People may argue why our present day is called Anno Domini (Did He come, did you miss it? Is He coming, do you look busy?). Whatever calendar you hang, you can't argue that it is spring and it really has arrived. So for me, that means compost--not Christ.
Save garden cuttings, weeds, grass clippings, autumn leaves, veg and fruit peelings and other appropriate kitchen scraps ('forbidden fruit' is allowed), and compost will happen. Compost will save you from buying costly soil amendments that won't do the job as effectively. Making compost saves all the natural resources from a garden and recycles them right back to the very plants that produced them. Pretty tight, huh?
Compost is coming!
Many methods abound for creating compost. Hot vs. cold piles, C:N ratios and the science of layering your "greens" and "browns". Do you pile or do you bin? Do you turn or do you spin? It shouldn't be overwhelming, but it definitely can be. Just remember that whatever method fits your time, energy, and compost needs, if you do it, it will come.
No compost, no peace--know compost know peace!

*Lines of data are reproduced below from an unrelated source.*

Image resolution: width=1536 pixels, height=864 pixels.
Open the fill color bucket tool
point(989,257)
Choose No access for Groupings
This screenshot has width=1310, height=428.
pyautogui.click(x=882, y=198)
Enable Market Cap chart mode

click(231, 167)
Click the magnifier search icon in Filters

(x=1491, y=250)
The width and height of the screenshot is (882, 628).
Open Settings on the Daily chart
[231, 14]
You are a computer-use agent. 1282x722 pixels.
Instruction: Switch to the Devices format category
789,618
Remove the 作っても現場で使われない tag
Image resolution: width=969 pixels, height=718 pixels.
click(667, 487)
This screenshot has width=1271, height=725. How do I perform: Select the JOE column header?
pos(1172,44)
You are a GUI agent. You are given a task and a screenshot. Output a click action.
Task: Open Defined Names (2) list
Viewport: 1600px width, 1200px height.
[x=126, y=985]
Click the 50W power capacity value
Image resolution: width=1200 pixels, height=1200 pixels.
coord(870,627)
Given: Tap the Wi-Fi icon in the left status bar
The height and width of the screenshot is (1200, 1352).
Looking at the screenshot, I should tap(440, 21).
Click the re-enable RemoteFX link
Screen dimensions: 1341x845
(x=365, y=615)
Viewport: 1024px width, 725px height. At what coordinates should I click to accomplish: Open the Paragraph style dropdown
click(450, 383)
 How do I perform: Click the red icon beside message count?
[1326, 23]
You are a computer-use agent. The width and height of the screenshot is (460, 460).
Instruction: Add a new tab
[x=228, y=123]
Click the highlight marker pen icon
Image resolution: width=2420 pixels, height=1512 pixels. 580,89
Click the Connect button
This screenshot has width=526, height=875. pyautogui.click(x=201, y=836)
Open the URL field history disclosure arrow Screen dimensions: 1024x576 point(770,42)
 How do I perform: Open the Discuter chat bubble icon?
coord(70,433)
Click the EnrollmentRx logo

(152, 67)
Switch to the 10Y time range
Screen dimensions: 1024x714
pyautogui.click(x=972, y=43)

Compost is the great unifier. Compost comprises so many positive elements that together create a one-pot meal satisfying many a garden hunger. From building better soil structure, balancing pH, and increasing soil-moisture to inoculating soil with vital bacteria, fungi, and beneficial nematodes, compost redeems all previous garden sins.
As an educator, I encourage gardeners to familiarize themselves with the organisms that make compost (and great soil) what it is. Reading Teaming with Microbes: A Gardener's Guide to the Soil Food Web by Jeff Lowenfels is a great start for any gardener curious about what happens beneath their feet. Billions of beneficial fungi and bacteria break down organic matter above and below the soil level. Increasing these populations in the soil has tremendously positive effects. These beneficial organisms "guard" roots, fight pathogens, release plant-available nutrients, and can help extend a plant's root zone increasing the ability of said plant to retrieve water and nutrients up to 3 meters away! There is so much more to it, of course. The specifics are fascinating, and the soil food web is really a phenomenal underworld.
We all have one: a favorite meal, drink, or snack, that is just sooooo tasty, you ingest in disbelief that it is so good for you. Mine is carrot-beet-orange-apple-celery-ginger juice straight from my juicer. Yum. That is just what compost is to your garden: guilt-free goodness for the garden's soul.
So to get your soil out of garden hell, spread a 1/4-1/2" layer of compost on your beds in early spring. A smart plan is to get in on the ground before bulbs are really going. Personally, I prefer to compost the gardens when the soil is warming up and those winterized organisms are now awake and ready to work. It's a great idea to gently scratch, or as Fergus says 'tickle' it into the garden soil to incorporate it. If you know you'll be planting spring annuals you'll be turning enough soil then. Some people prefer to get the composting done in the fall if they have the time. There is merit to this practice as well: decomposition will continue to take place until the deep freeze sets in. Through the winter and spring the soil will freeze and heave, and together with seasonal snow and rain, the compost will work it's way into the soil where its got to be.
Whatever works, I say, just as long as it gets done.